Start
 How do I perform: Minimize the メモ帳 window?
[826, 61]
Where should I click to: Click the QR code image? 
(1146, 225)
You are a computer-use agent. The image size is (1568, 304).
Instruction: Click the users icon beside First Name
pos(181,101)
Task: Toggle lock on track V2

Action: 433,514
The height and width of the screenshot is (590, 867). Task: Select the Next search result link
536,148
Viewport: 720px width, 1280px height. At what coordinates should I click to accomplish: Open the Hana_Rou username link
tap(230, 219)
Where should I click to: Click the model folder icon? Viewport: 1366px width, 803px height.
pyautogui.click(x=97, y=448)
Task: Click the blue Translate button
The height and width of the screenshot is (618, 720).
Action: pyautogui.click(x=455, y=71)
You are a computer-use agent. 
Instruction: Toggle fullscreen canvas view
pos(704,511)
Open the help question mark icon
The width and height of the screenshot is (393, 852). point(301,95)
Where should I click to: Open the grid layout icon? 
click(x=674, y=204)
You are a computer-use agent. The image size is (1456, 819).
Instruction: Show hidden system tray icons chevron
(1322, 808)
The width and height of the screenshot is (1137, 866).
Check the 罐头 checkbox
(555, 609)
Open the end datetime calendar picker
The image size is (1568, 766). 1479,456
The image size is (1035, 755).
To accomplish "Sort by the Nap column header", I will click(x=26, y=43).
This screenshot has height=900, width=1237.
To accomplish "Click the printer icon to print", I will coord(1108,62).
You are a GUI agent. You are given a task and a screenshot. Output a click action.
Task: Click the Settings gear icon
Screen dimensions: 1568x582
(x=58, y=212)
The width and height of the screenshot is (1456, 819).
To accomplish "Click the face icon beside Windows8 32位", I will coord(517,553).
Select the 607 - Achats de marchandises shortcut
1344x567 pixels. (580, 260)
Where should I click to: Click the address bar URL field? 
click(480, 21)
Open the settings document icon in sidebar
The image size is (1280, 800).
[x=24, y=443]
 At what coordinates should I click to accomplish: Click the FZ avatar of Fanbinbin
End
What to work on
Can you rewrite the whole listing above, changing "Where should I click to" to "Where do I click to" wherever it occurs and leaving everything else as it is?

Task output
 How do I perform: Minimize the メモ帳 window?
[826, 61]
Where do I click to: Click the QR code image? 
(1146, 225)
You are a computer-use agent. The image size is (1568, 304).
Instruction: Click the users icon beside First Name
pos(181,101)
Task: Toggle lock on track V2

Action: 433,514
The height and width of the screenshot is (590, 867). Task: Select the Next search result link
536,148
Viewport: 720px width, 1280px height. At what coordinates should I click to accomplish: Open the Hana_Rou username link
tap(230, 219)
Where do I click to: Click the model folder icon? Viewport: 1366px width, 803px height.
pyautogui.click(x=97, y=448)
Task: Click the blue Translate button
The height and width of the screenshot is (618, 720).
Action: pyautogui.click(x=455, y=71)
You are a computer-use agent. 
Instruction: Toggle fullscreen canvas view
pos(704,511)
Open the help question mark icon
The width and height of the screenshot is (393, 852). point(301,95)
Where do I click to: Open the grid layout icon? 
click(x=674, y=204)
You are a computer-use agent. The image size is (1456, 819).
Instruction: Show hidden system tray icons chevron
(1322, 808)
The width and height of the screenshot is (1137, 866).
Check the 罐头 checkbox
(555, 609)
Open the end datetime calendar picker
The image size is (1568, 766). 1479,456
The image size is (1035, 755).
To accomplish "Sort by the Nap column header", I will click(x=26, y=43).
This screenshot has height=900, width=1237.
To accomplish "Click the printer icon to print", I will coord(1108,62).
You are a GUI agent. You are given a task and a screenshot. Output a click action.
Task: Click the Settings gear icon
Screen dimensions: 1568x582
(x=58, y=212)
The width and height of the screenshot is (1456, 819).
To accomplish "Click the face icon beside Windows8 32位", I will coord(517,553).
Select the 607 - Achats de marchandises shortcut
1344x567 pixels. (580, 260)
Where do I click to: Click the address bar URL field? 
click(480, 21)
Open the settings document icon in sidebar
The image size is (1280, 800).
[x=24, y=443]
 At what coordinates should I click to accomplish: Click the FZ avatar of Fanbinbin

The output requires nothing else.